Here are the numbers that matter:
In 2008, the “Center on Budget,” as Washingtonians call it, released a report finding that keeping George W. Bush’s tax cuts intact through 2018 would cost $4.4 trillion.
Remember that the primary beneficiaries of this tax cut are those in the highest tax bracket whose rate was lowered. That bracket is so high that most of us cannot see it, but the rich are very good about spending their money on propaganda to convince us that we benefit from those tax cuts more than they do.
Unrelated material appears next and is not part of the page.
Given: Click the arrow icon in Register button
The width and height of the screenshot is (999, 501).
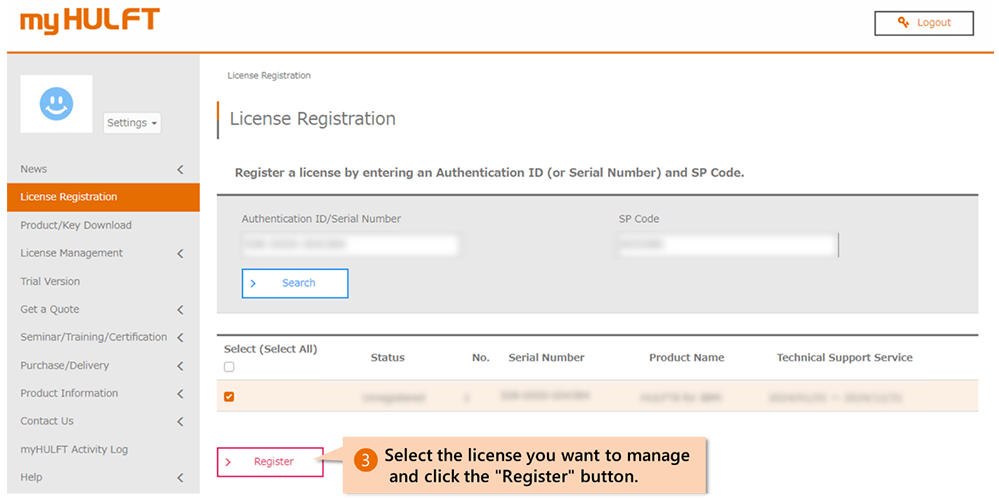Looking at the screenshot, I should click(228, 462).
There is so much hogwash in that claim that we should consider a radical reversal of the policy. If we really wanted to take a bold step towards getting out of our government’s budget crisis, we could undo Bush’s move, return the tax rate to 39.6% for those whose adjustable gross income exceeds $200,000 (say), and eliminate the income tax entirely for the rest of the population, since the revenue they would provide would now be down there in the noise. The sooner the rank-and-file of the TEA Party realize that their own taxes could be eliminated by this solution, the more likely that they will throw their energies behind getting the rich to finally pay back for all the fiscal damage they have caused over the last decade. After all, wouldn’t their bonuses cover the tax hits they are likely to get?